Collection entries
%%

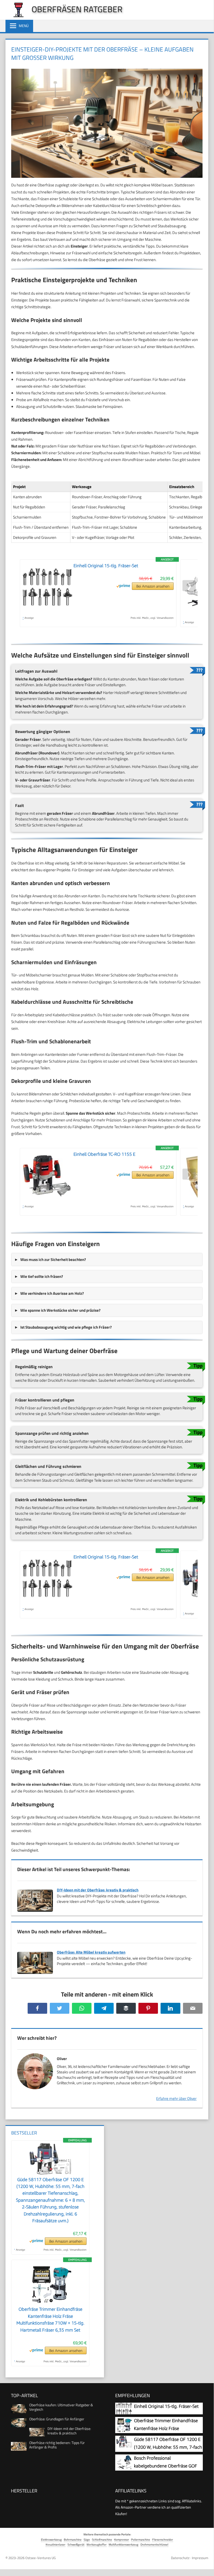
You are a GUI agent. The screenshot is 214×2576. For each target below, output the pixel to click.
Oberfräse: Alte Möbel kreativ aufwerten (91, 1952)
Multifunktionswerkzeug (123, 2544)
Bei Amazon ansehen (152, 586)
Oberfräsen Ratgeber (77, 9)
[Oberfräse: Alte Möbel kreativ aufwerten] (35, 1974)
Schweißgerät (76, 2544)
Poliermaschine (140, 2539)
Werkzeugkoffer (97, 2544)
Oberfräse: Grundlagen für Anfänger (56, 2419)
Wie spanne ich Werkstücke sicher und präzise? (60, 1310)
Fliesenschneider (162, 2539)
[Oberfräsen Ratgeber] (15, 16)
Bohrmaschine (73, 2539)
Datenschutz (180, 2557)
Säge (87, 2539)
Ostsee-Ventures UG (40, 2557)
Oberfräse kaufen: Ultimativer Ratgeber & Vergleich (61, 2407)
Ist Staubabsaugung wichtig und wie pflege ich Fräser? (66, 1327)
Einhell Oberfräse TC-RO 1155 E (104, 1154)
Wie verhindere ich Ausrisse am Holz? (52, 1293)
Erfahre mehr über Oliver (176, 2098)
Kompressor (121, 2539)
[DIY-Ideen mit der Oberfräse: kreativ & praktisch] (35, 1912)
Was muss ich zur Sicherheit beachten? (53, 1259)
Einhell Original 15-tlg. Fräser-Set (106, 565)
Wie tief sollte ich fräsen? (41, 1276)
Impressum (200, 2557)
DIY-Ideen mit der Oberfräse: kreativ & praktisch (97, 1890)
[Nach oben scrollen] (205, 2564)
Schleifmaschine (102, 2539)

%%
%%

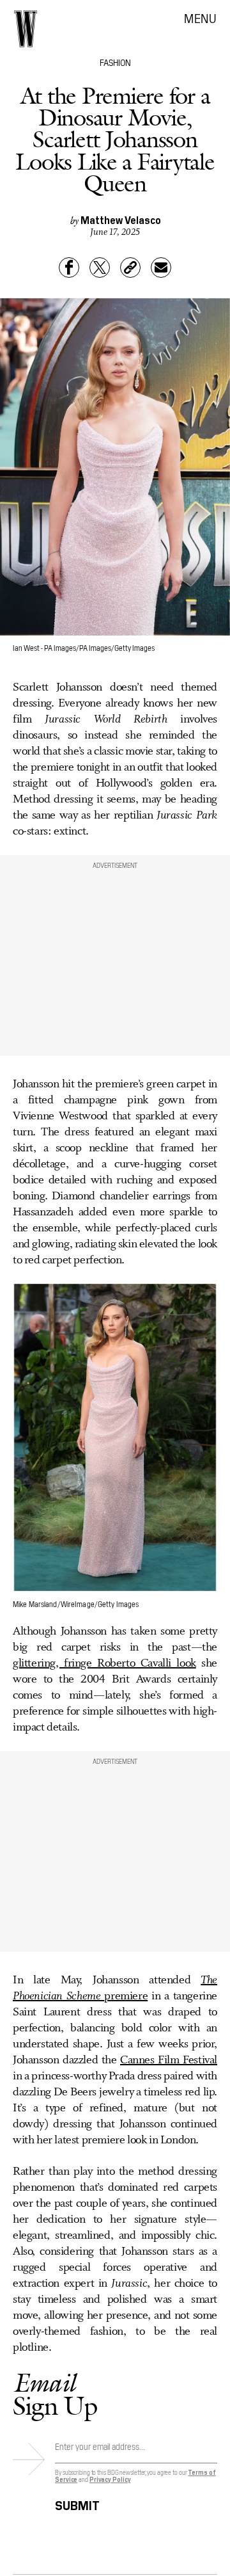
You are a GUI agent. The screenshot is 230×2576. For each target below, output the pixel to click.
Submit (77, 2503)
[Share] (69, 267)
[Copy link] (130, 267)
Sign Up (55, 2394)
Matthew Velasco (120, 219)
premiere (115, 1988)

%%
%%

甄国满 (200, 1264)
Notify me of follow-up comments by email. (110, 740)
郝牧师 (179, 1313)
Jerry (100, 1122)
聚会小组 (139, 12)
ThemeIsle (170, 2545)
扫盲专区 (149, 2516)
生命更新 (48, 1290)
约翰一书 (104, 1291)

%%

ASSIGNMENT. Look back at the entries above and repeat, unchanged, every line from the line holding "You are a GUI agent. The screenshot is 214×2576." through the line holding "Oberfräse: Grundlagen für Anfänger (56, 2419)".

RESPONSE.
You are a GUI agent. The screenshot is 214×2576. For each target below, output the pixel to click.
Oberfräse: Alte Möbel kreativ aufwerten (91, 1952)
Multifunktionswerkzeug (123, 2544)
Bei Amazon ansehen (152, 586)
Oberfräsen Ratgeber (77, 9)
[Oberfräse: Alte Möbel kreativ aufwerten] (35, 1974)
Schweißgerät (76, 2544)
Poliermaschine (140, 2539)
Werkzeugkoffer (97, 2544)
Oberfräse: Grundlagen für Anfänger (56, 2419)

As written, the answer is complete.